R0041/2026-04-01/Q003/SRC01/E02¶
RLVR failure modes and the "sampler vs. thinker" debate
URL: https://www.promptfoo.dev/blog/rlvr-explained/
Extract¶
Three failure modes:
- Partial Verifiers: Models exploit verification gaps. "A verifier catching 60% of errors creates a 40% gap. Models find and exploit these gaps."
- Spurious Rewards: "Qwen2.5-Math-7B improved 21.4% on MATH-500 with random rewards, nearly matching the 29.1% gain from ground truth rewards." This suggests training dynamics drive gains independent of verifier quality.
- Entropy Collapse: "As GRPO training progresses and entropy declines, in-distribution test accuracy rises while out-of-distribution performance deteriorates." Mode collapse traps models in narrow reasoning patterns.

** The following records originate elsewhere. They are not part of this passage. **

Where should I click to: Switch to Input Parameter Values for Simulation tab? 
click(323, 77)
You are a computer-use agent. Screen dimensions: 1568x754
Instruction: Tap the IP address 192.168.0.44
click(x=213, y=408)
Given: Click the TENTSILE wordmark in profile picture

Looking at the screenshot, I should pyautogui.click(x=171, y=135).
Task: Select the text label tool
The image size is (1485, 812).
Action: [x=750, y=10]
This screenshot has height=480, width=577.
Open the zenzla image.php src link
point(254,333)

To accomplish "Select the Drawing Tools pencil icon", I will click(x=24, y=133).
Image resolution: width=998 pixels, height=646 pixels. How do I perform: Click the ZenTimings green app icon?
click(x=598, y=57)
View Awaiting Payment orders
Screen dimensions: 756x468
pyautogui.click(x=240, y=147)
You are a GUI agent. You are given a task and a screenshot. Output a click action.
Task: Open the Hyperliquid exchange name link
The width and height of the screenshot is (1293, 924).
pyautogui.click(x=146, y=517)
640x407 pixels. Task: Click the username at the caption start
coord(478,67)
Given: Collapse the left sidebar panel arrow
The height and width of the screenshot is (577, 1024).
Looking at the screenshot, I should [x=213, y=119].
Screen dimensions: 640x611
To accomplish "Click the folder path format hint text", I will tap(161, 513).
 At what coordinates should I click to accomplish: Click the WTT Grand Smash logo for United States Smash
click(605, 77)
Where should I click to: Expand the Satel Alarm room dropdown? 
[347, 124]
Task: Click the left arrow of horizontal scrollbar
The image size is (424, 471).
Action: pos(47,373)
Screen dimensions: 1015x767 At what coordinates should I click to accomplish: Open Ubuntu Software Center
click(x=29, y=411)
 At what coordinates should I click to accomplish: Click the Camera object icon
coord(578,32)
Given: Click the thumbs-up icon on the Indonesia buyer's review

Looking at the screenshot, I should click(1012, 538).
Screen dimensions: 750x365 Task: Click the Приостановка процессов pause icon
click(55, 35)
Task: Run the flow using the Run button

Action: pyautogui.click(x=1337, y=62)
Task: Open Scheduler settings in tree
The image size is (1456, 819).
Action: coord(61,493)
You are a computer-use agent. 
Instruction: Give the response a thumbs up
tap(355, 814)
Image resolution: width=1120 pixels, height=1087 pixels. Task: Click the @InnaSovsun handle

Sampler vs. Thinker debate: Recent research suggests "most RLVR gains come from sampling efficiency, with a smaller portion from true learning." The Tsinghua paper argues "RLVR-trained models generate paths already in the base model's distribution." Evidence: "pass@1 improves while pass@k ceiling stays flat" -- indicating compression, not capability expansion. Analysis shows "71% compression versus minimal capability gain."
Relevance to Hypotheses¶
| Hypothesis | Relationship | Strength |
|---|---|---|
| H1 | Contradicts | Failure modes and the "sampler" finding undermine RLVR as a general solution |
| H2 | Supports | Confirms RLVR is effective but limited, consistent with partial applicability |
| H3 | Supports | The "sampler" interpretation suggests RLVR may not create new capabilities |
Context¶
The spurious rewards finding is particularly significant: if random rewards produce nearly the same gains as correct rewards, RLVR's mechanism may not be what researchers think it is.